BRIEF
Your response should be every line from the entries that includes the string "text".

*** Opening of DATA SHOWN ***

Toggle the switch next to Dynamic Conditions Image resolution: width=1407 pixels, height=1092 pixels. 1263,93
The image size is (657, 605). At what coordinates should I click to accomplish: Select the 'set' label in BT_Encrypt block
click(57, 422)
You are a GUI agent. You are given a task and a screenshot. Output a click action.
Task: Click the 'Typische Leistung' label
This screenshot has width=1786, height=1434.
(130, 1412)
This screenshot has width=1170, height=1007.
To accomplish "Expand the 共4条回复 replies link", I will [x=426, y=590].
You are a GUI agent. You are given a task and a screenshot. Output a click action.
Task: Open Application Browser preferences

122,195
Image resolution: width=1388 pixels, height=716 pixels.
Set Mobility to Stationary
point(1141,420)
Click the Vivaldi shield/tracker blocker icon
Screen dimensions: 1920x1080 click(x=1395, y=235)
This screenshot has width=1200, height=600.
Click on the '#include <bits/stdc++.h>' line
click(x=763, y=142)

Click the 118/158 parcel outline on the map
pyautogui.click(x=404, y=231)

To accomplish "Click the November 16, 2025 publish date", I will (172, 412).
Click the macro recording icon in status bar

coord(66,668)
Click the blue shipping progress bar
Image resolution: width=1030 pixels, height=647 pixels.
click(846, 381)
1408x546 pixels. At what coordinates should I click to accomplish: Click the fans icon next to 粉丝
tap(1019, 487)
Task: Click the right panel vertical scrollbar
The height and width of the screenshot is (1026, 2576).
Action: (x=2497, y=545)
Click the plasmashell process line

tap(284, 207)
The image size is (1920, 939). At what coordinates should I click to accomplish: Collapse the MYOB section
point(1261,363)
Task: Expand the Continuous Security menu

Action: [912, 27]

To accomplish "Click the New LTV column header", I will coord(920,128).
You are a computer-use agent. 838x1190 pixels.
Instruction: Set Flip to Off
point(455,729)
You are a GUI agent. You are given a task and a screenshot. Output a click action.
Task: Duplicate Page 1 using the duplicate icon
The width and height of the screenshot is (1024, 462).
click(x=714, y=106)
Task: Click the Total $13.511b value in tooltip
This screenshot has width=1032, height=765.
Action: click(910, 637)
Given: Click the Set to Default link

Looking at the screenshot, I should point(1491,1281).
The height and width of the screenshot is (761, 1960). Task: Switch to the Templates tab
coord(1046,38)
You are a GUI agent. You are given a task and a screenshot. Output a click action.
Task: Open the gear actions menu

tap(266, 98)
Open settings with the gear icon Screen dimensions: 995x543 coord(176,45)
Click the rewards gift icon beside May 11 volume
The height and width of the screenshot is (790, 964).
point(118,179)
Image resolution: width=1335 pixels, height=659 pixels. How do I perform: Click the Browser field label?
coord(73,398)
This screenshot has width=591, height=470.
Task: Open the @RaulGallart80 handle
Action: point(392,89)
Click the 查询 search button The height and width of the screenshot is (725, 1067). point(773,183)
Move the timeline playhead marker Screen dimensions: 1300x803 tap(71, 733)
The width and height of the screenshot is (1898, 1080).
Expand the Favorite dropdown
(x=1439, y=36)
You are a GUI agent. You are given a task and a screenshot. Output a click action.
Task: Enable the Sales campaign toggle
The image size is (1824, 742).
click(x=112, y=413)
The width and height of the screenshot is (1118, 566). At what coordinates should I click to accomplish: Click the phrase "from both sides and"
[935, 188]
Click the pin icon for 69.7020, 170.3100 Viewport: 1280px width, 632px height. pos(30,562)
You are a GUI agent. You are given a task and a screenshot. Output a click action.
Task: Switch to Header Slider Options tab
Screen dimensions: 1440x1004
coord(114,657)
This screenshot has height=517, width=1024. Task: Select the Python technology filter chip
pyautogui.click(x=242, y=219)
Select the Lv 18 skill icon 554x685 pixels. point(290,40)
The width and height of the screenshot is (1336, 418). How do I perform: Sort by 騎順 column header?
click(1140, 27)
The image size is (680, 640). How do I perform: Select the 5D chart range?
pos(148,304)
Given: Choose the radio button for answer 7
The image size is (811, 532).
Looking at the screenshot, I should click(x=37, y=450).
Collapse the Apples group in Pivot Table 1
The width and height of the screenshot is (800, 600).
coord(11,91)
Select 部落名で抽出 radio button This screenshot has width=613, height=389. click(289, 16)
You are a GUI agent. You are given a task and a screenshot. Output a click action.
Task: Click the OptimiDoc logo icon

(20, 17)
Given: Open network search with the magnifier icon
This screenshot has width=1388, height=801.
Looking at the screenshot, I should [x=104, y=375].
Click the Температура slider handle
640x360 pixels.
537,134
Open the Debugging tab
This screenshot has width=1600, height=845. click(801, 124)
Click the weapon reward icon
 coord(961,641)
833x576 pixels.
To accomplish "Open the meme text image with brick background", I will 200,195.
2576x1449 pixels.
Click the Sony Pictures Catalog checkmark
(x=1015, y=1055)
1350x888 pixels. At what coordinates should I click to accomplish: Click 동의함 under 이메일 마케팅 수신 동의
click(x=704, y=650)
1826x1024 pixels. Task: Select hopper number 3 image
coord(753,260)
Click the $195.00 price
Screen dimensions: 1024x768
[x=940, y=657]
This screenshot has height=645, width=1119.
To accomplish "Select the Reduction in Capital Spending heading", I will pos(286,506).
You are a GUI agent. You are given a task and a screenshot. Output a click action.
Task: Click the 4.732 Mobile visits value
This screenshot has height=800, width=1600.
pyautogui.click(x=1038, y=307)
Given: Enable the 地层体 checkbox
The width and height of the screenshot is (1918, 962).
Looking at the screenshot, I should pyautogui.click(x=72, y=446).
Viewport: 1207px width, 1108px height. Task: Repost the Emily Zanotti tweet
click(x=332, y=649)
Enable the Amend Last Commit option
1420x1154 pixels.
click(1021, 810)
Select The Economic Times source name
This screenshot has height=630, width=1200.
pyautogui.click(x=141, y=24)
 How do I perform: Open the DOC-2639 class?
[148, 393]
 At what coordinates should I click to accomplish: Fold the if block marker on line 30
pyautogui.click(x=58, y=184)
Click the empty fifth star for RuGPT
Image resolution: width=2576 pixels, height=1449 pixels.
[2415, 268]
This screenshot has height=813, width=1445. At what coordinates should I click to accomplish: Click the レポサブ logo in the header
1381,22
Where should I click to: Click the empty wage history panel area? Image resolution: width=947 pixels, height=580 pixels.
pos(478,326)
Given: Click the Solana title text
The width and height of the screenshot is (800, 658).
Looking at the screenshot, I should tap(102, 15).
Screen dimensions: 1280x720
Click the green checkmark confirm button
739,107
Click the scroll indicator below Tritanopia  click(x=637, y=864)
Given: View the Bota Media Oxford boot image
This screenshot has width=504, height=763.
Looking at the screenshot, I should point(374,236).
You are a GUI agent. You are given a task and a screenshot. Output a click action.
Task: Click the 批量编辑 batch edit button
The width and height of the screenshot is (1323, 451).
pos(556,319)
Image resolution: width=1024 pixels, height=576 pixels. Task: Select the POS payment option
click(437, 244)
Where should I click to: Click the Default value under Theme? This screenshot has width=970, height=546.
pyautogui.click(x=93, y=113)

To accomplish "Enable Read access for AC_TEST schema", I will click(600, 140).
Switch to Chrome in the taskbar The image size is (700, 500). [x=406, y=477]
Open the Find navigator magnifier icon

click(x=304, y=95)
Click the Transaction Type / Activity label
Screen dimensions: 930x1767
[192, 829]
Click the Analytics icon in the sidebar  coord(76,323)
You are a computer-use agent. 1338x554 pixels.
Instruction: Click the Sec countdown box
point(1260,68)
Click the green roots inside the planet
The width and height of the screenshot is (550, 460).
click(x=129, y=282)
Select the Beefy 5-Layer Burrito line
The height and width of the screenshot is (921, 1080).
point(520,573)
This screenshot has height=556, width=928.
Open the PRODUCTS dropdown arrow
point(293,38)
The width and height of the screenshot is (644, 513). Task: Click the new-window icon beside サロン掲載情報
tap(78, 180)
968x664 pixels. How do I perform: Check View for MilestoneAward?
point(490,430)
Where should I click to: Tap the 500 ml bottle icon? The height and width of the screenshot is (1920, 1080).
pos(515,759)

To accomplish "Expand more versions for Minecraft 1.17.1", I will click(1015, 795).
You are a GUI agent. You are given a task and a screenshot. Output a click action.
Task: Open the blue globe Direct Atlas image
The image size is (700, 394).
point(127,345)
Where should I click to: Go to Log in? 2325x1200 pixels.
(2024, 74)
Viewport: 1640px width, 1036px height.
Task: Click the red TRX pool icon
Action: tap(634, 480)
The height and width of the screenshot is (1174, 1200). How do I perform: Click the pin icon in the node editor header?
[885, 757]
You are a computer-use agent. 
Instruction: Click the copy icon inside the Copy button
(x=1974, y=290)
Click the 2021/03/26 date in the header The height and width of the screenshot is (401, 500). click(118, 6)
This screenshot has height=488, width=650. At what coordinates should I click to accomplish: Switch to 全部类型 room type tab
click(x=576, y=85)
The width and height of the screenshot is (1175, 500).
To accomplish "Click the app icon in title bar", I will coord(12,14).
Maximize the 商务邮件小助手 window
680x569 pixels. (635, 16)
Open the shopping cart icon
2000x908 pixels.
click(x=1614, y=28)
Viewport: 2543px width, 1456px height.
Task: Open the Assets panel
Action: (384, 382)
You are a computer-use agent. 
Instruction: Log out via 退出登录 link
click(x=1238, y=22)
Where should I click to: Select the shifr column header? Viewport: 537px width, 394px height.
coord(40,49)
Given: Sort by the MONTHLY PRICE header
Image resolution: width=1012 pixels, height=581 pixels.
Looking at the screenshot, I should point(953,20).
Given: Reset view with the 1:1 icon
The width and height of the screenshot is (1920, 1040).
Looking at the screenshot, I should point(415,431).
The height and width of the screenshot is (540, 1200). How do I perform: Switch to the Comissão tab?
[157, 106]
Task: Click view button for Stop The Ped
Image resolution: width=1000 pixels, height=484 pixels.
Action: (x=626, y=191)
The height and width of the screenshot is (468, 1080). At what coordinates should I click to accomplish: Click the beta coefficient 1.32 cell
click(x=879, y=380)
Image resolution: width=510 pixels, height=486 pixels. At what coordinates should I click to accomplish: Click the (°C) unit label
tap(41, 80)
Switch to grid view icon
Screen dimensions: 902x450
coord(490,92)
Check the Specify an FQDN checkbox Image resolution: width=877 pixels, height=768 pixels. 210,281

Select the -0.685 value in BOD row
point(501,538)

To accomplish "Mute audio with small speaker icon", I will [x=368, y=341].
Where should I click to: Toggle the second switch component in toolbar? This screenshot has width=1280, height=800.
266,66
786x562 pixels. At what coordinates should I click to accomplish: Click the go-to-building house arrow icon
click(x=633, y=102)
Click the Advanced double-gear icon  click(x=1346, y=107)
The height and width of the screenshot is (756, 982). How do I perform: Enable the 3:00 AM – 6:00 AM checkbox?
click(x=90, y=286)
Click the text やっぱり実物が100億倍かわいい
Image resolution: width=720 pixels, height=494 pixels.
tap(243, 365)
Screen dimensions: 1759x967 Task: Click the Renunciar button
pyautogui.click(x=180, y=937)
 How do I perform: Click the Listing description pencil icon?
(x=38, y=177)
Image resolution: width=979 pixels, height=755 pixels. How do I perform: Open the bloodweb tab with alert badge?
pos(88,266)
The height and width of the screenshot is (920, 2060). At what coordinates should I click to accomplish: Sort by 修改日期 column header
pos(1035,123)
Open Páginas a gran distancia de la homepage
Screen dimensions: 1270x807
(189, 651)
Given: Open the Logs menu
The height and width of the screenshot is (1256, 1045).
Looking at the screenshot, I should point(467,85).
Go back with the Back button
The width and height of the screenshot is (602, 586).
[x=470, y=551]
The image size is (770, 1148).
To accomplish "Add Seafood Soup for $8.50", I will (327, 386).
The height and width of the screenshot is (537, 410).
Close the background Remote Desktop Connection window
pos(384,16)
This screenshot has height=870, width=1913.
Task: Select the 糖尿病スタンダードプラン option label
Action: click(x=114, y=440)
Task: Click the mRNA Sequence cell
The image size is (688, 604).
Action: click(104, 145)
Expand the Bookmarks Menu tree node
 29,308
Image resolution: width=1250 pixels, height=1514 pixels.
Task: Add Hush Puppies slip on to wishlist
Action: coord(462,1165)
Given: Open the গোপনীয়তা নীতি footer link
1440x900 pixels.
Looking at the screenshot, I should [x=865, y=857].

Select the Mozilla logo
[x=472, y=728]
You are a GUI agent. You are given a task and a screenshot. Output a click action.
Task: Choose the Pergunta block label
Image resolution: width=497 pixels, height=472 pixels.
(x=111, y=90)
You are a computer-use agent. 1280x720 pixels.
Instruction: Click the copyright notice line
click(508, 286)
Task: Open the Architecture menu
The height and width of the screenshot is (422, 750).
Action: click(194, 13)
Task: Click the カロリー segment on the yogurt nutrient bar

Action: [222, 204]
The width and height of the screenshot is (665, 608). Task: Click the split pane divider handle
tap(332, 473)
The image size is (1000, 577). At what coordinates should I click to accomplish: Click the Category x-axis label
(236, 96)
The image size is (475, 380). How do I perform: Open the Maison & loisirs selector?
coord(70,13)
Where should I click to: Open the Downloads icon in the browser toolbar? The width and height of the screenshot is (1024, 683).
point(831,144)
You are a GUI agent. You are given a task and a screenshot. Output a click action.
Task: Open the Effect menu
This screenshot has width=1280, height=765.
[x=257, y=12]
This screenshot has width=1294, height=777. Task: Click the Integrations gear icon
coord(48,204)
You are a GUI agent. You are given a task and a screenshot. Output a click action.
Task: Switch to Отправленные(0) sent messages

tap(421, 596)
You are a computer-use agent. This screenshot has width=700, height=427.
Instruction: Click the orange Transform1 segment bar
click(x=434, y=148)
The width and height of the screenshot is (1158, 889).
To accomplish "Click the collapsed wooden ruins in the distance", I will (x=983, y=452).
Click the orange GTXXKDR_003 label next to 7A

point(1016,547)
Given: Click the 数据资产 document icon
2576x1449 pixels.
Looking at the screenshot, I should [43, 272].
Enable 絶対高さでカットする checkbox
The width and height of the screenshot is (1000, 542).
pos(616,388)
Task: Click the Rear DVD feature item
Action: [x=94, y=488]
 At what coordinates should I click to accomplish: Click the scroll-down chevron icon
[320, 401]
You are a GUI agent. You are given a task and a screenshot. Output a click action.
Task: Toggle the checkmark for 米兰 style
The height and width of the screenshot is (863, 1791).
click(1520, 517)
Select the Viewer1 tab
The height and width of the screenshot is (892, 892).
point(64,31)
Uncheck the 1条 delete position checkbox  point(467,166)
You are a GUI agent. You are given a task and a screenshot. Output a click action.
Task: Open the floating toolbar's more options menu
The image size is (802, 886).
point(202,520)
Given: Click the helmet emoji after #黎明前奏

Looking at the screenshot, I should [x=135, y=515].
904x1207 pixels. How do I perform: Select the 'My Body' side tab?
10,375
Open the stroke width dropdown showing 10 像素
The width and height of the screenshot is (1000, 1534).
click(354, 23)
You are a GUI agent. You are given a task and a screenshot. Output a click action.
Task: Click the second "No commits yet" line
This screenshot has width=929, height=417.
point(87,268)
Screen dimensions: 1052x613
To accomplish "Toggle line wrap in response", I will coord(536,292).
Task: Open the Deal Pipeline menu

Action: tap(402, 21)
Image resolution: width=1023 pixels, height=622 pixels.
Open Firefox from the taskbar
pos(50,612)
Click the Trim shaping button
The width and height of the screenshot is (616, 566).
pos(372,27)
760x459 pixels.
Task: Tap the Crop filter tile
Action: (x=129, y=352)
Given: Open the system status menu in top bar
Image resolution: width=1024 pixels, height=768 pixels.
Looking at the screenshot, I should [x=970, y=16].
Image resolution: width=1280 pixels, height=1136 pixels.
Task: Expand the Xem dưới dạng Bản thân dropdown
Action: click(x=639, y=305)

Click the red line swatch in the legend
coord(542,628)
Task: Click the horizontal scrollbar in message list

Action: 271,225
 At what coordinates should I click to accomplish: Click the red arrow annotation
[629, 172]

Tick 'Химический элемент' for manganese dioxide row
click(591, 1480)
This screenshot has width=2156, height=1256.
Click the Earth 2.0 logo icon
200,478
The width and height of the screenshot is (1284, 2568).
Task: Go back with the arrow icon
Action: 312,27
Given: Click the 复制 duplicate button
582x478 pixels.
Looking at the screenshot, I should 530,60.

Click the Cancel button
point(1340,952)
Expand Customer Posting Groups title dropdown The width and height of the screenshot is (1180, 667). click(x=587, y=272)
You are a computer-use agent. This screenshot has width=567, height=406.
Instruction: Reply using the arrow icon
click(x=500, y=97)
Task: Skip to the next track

*** Close of DATA SHOWN ***

ANSWER TO THIS TASK
To accomplish "Open the meme text image with brick background", I will 200,195.
Given: Click the Solana title text
Click the text やっぱり実物が100億倍かわいい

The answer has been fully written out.